[Extracted records]
───

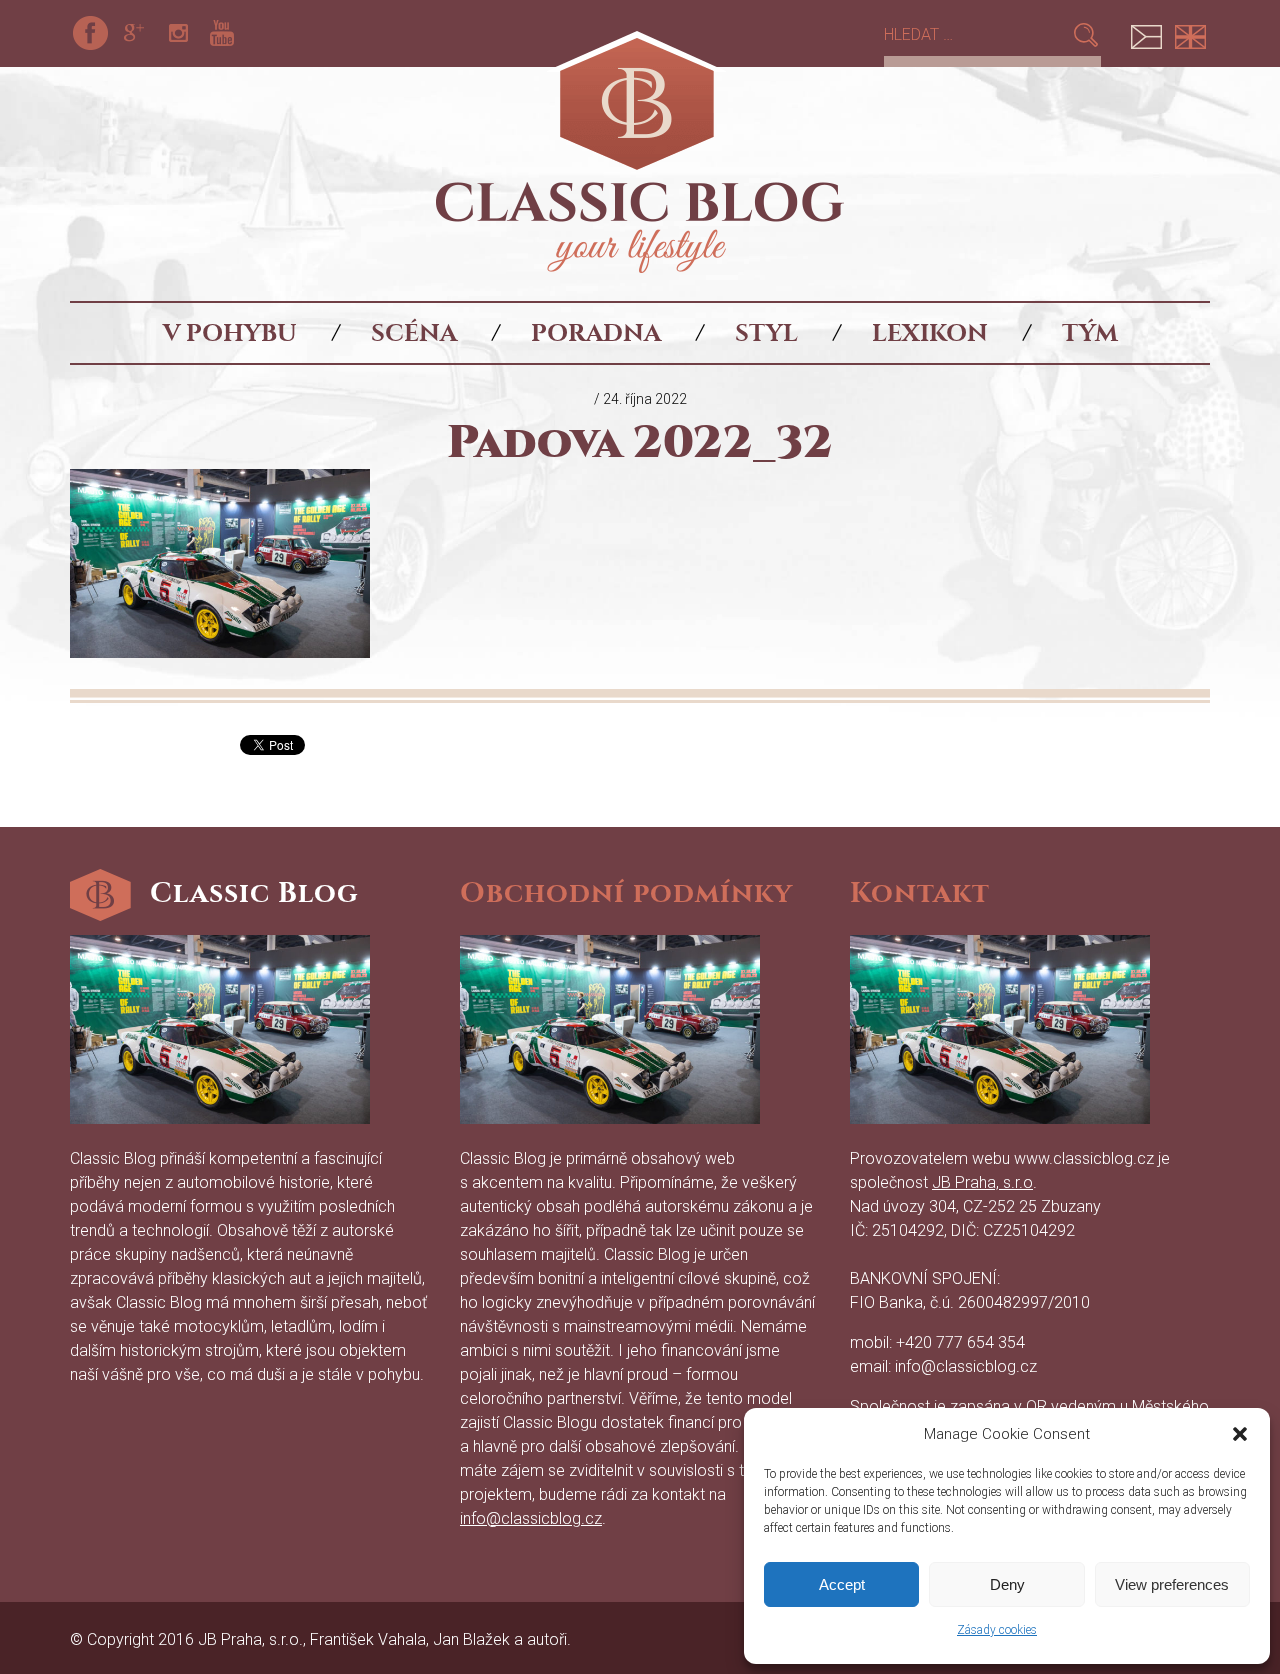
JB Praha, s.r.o (982, 1182)
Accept (842, 1584)
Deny (1007, 1584)
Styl (766, 333)
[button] (1240, 1434)
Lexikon (930, 333)
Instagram (178, 33)
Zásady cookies (997, 1630)
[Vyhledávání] (977, 34)
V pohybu (230, 333)
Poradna (596, 333)
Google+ (134, 33)
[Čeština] (1146, 33)
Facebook (90, 33)
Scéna (414, 333)
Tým (1090, 333)
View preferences (1172, 1584)
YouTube (222, 33)
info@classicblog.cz (531, 1518)
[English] (1190, 33)
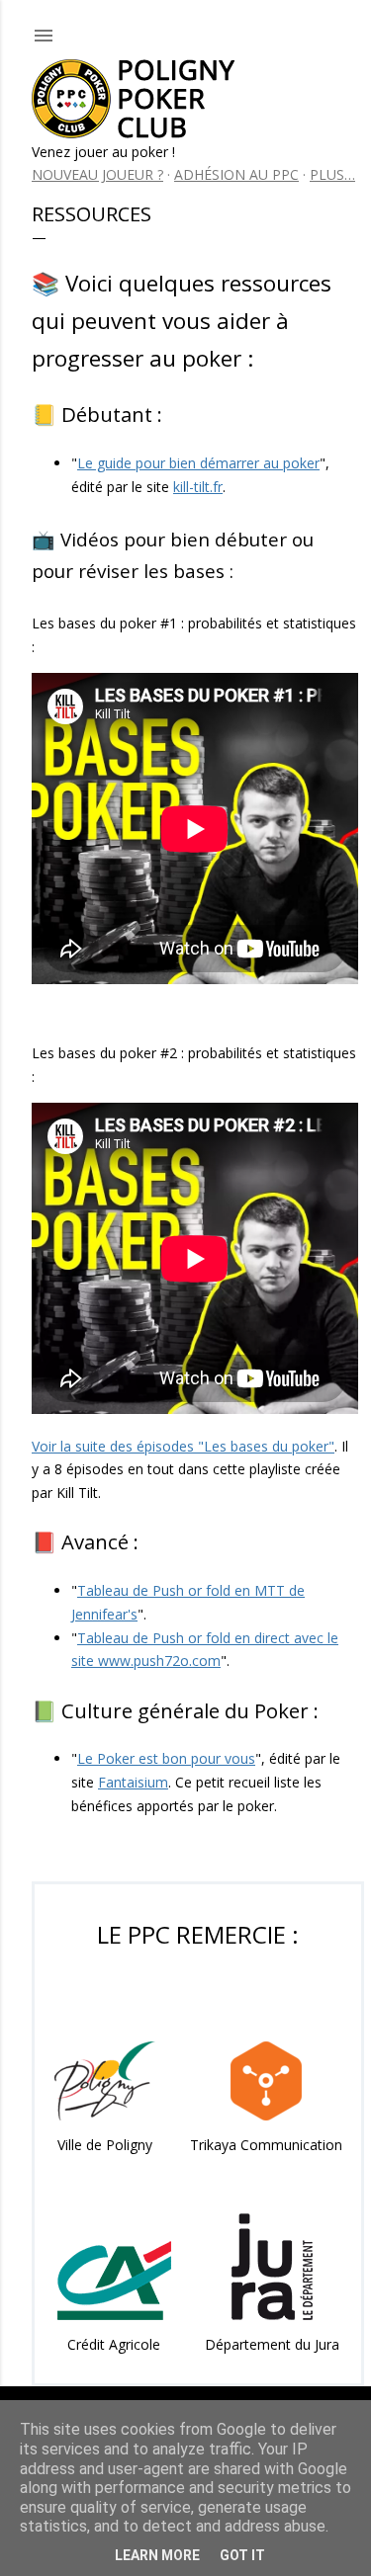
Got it (242, 2555)
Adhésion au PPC (236, 174)
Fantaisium (133, 1782)
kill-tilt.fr (198, 486)
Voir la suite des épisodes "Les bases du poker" (183, 1446)
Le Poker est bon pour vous (166, 1758)
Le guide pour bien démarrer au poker (198, 463)
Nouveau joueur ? (97, 174)
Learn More (157, 2555)
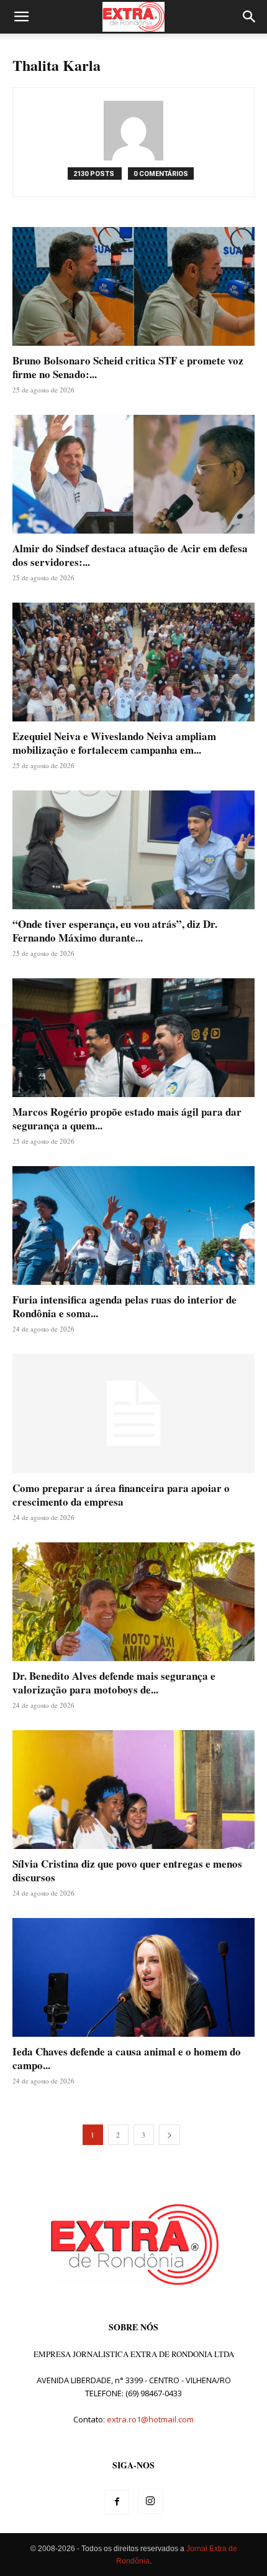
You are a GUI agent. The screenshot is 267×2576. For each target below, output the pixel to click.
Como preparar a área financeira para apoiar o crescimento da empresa (121, 1494)
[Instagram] (150, 2501)
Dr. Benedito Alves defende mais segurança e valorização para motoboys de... (113, 1682)
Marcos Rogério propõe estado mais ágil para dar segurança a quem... (127, 1118)
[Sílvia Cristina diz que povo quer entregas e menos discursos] (133, 1789)
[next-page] (169, 2134)
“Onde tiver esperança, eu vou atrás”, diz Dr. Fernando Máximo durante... (114, 930)
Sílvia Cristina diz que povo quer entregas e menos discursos (127, 1870)
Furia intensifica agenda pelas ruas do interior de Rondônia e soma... (124, 1306)
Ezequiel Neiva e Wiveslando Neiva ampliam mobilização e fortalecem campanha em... (114, 743)
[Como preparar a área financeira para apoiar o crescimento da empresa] (133, 1414)
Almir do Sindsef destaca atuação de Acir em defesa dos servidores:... (130, 555)
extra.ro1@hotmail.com (150, 2419)
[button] (21, 17)
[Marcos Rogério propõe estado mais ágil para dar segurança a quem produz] (133, 1037)
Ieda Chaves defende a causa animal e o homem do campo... (126, 2058)
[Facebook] (116, 2502)
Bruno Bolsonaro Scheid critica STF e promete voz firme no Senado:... (127, 367)
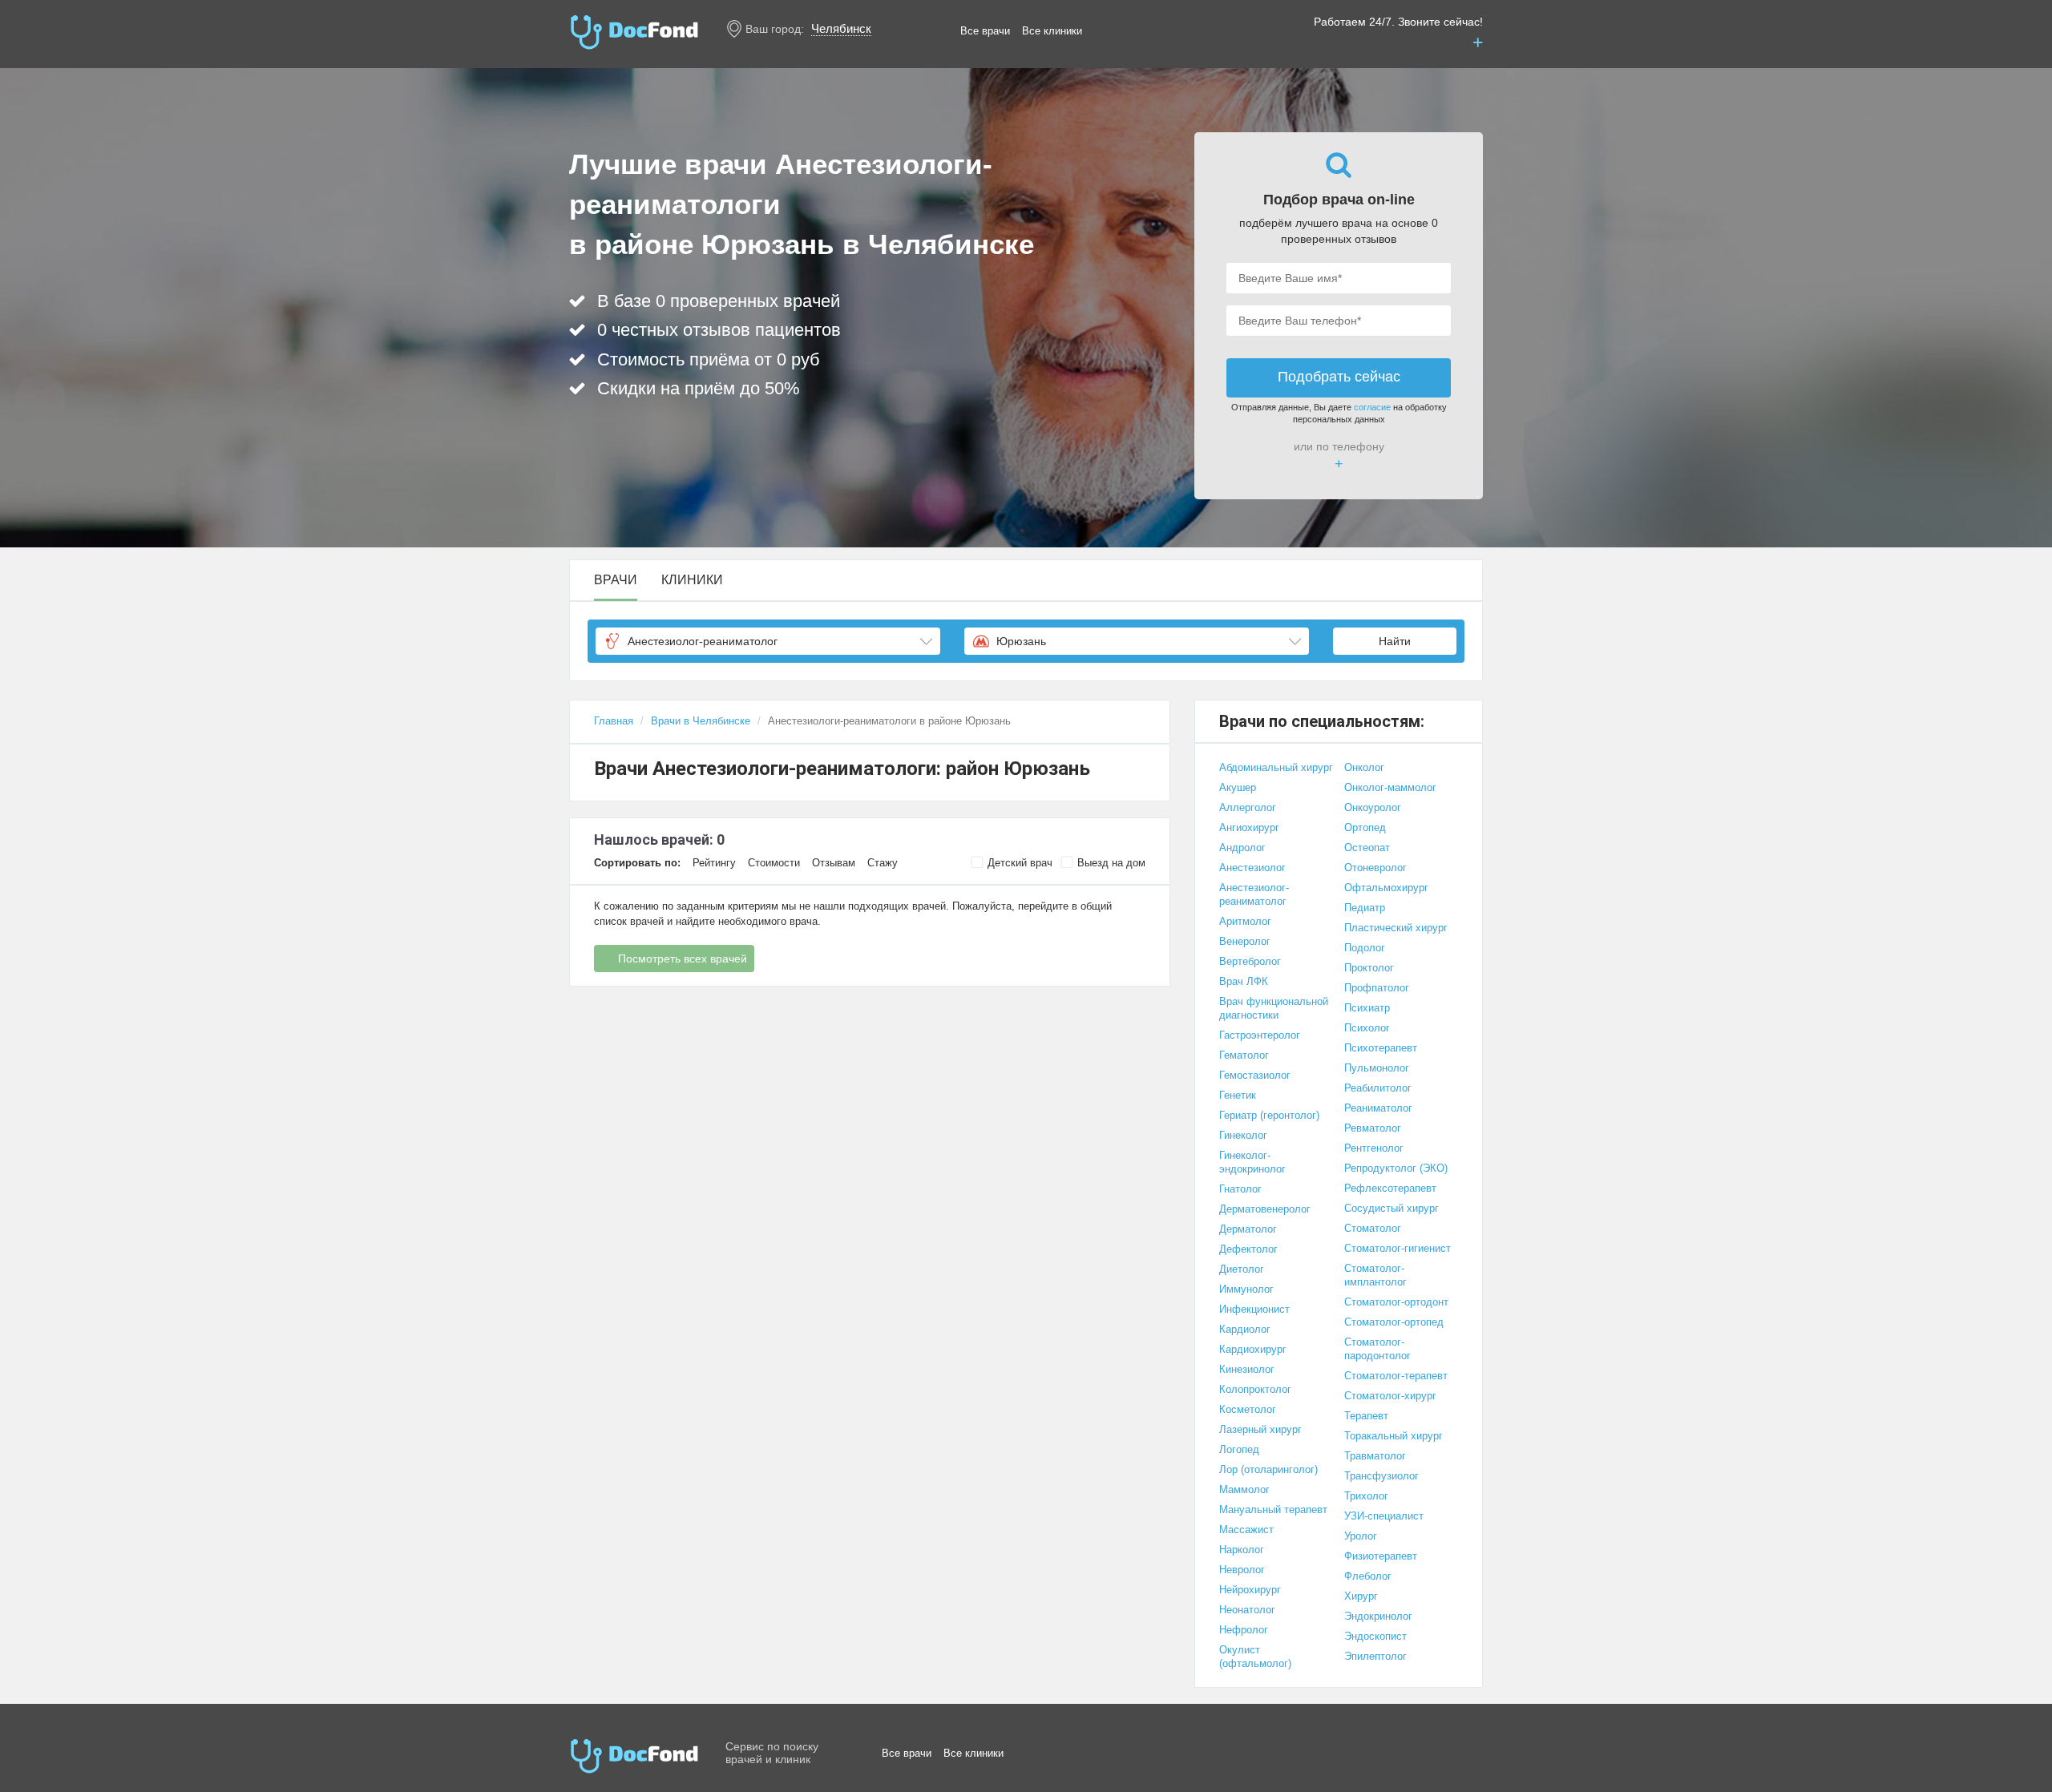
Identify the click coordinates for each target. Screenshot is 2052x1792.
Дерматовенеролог (1265, 1209)
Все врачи (985, 31)
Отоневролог (1375, 868)
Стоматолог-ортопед (1394, 1322)
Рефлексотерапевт (1390, 1188)
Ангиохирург (1249, 827)
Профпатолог (1376, 988)
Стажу (882, 863)
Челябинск (841, 28)
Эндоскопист (1375, 1636)
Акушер (1237, 787)
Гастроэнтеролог (1259, 1035)
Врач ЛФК (1243, 981)
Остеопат (1367, 848)
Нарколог (1241, 1550)
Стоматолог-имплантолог (1375, 1275)
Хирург (1361, 1596)
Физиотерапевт (1380, 1556)
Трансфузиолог (1381, 1476)
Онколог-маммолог (1390, 787)
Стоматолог (1372, 1228)
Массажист (1246, 1530)
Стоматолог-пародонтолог (1377, 1349)
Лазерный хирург (1260, 1429)
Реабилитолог (1378, 1088)
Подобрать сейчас (1339, 377)
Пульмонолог (1376, 1068)
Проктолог (1369, 968)
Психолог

───

Every line from the top of the records above to the line with "YouTube (222, 33)", inclusive, should be duplicated exactly, minus the pictures.

* [ANSWER TO THIS TASK]
JB Praha, s.r.o (982, 1182)
Accept (842, 1584)
Deny (1007, 1584)
Styl (766, 333)
[button] (1240, 1434)
Lexikon (930, 333)
Instagram (178, 33)
Zásady cookies (997, 1630)
[Vyhledávání] (977, 34)
V pohybu (230, 333)
Poradna (596, 333)
Google+ (134, 33)
[Čeština] (1146, 33)
Facebook (90, 33)
Scéna (414, 333)
Tým (1090, 333)
View preferences (1172, 1584)
YouTube (222, 33)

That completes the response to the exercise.